Ich habe die Verantwortung gespürt
Herr Hüssler, Sie sind während Ihrer langen Tätigkeit als Präsident des Deutschen Caritasverbandes und als Chef der Caritas Internationalis immer wieder mit Flüchtlingsnot und -elend konfrontiert worden. Wie sah das aus, als Sie angefangen haben?
Ich bin 1959 Generalsekretär des Deutschen Caritasverbandes geworden. Die fünfziger Jahre des letzten Jahrhunderts waren ja dadurch geprägt, dass Deutschland nach dem selbstverschuldeten Zweiten Weltkrieg wieder in eine Zeit des Wohlstandes geriet – nachdem andere uns aus der Patsche geholfen hatten. Da habe ich die Verantwortung gespürt und gemeint: Wir müssen den Blick auf die so genannte Dritte Welt richten, auf Länder, in denen Not und Hunger herrschen.
Sie saßen nicht nur am Schreibtisch, sondern sind ganz hautnah mit Menschen in Berührung gekommen, die gezwungen waren zu flüchten, ihre Heimat zu verlassen. Können Sie ein Beispiel nennen, das Ihnen nachdrücklich in Erinnerung geblieben ist?
In den sechziger Jahren fand in Rom, wo das Sekretariat der Caritas Internationalis war, das Zweite Vatikanische Konzil statt. Dort habe ich viele Bischöfe kennen gelernt aus Ländern, die in großer Bedrängnis waren. Mit einigen von ihnen habe ich Freundschaft geschlossen. Und dann wurde ich 1965 eingeladen, eine Reise nach Vietnam zu machen. Ich habe ganz Südvietnam vom 17. Breitengrad im Norden bis zum südlichsten Zipfel des Mekongdeltas bereist. Für einen Fremden, der das vorher nicht kannte, sah dort alles noch relativ friedlich aus. Ich kam eines Tages in ein kleines Städtchen mitten in Vietnam, nach Qui Nhon. Ein friedlicher Ort, idyllisch, kleiner Hafen, Fischer, Reisbauern. Plötzlich waren da auf dem Platz vor der Kathedrale zwanzigtausend Flüchtlinge. Der Bischof war hilflos. Die Menschen bauten sich Hütten aus Karton. Es erstaunte mich, wie viele, anscheinend mit Humor noch, die Situation, von der auch ihre zahlreichen Kinder betroffen waren, zu bewältigen versuchten.
Was war geschehen?

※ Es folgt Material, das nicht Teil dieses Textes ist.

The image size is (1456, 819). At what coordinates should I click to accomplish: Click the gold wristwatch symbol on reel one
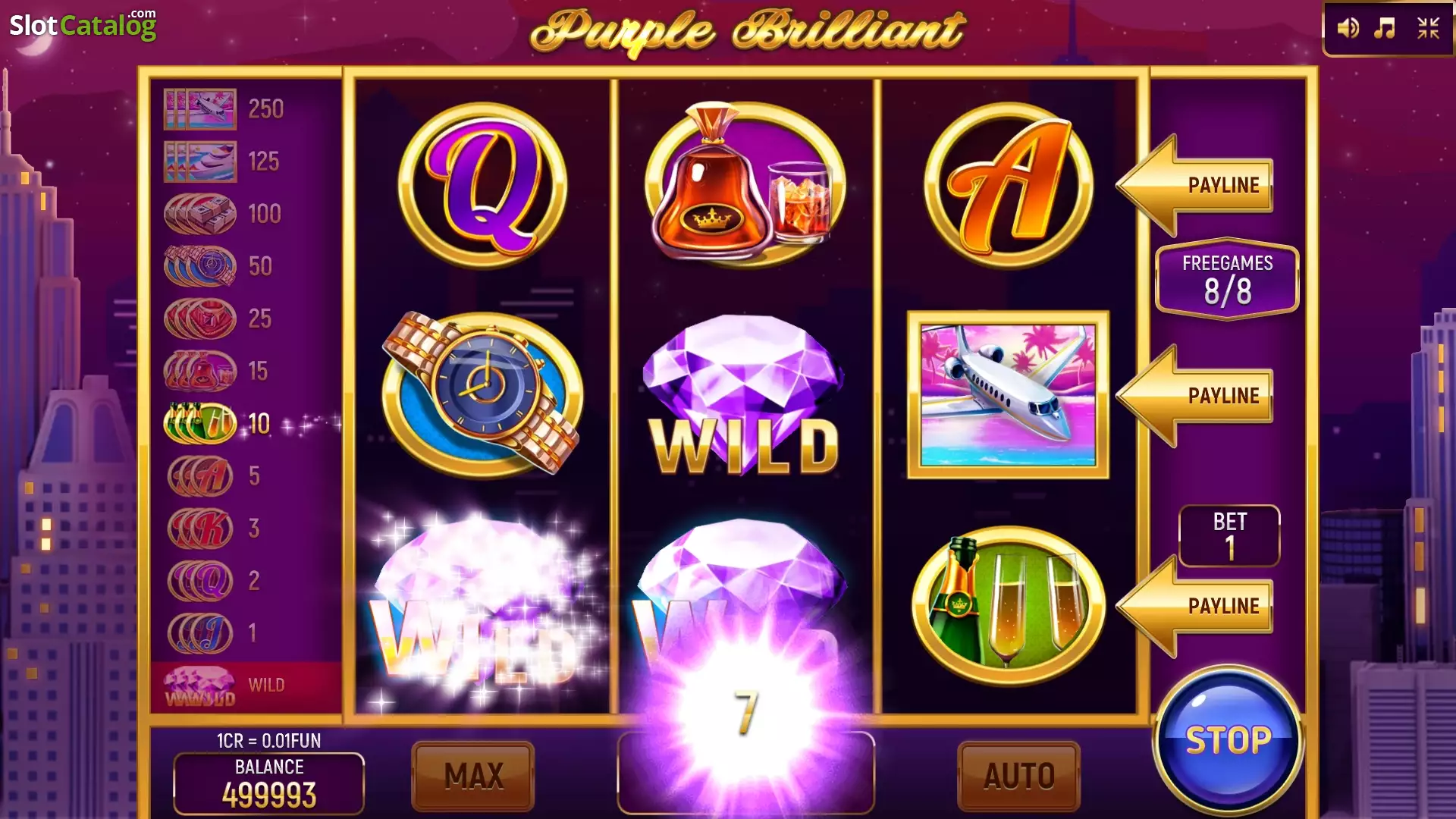click(x=482, y=393)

Im Hinterland, in dem viele idyllische Dörfer lagen, haben die Vietkong, die Partisanen aus dem Norden, die Südvietnamesen durch Terroraktionen eingeschüchtert. Das Ergebnis: Die Menschen sind geflüchtet und haben hier Zuflucht gesucht. So hat der zweite Vietnamkrieg begonnen, und so wurde ich damit konfrontiert.
Wie haben Sie dann reagiert?
Ich fragte den Bischof und seine Mitarbeiter: Was braucht ihr denn, wie können wir euch helfen? Einerseits sagten sie, dass sie vieles schon selber machen könnten, andererseits fehlte ihnen das Material. Sie hatten auch einfach keine Zeit, um die schönen vietnamesischen Strohdächer zu bauen. Wellblech war gefragt. Das hatten sie nicht. Das musste beschafft werden. Wir haben alle notwendigen Daten gemeinsam erarbeitet. So habe ich es dann in den anderen Diözesen Südvietnams auch gemacht. Nach vierzehn Tagen kam ich dann zurück nach Freiburg in die Caritaszentrale und habe dort die Listen vorgelegt. An Caritas Internationalis in Rom habe ich die Unterlagen auch geschickt, damit auch andere Länder helfen konnten. Ebenso an Misereor, das damals schon existierte. So hat sich ein internationales Netz der Solidarität entwickelt. Die Hilfsbereitschaft in Deutschland war damals sehr hoch und wir konnten wirklich effektiv helfen. Aber auch die Partner in Vietnam waren ausgezeichnet. Wir konnten wirklich gut zusammenarbeiten.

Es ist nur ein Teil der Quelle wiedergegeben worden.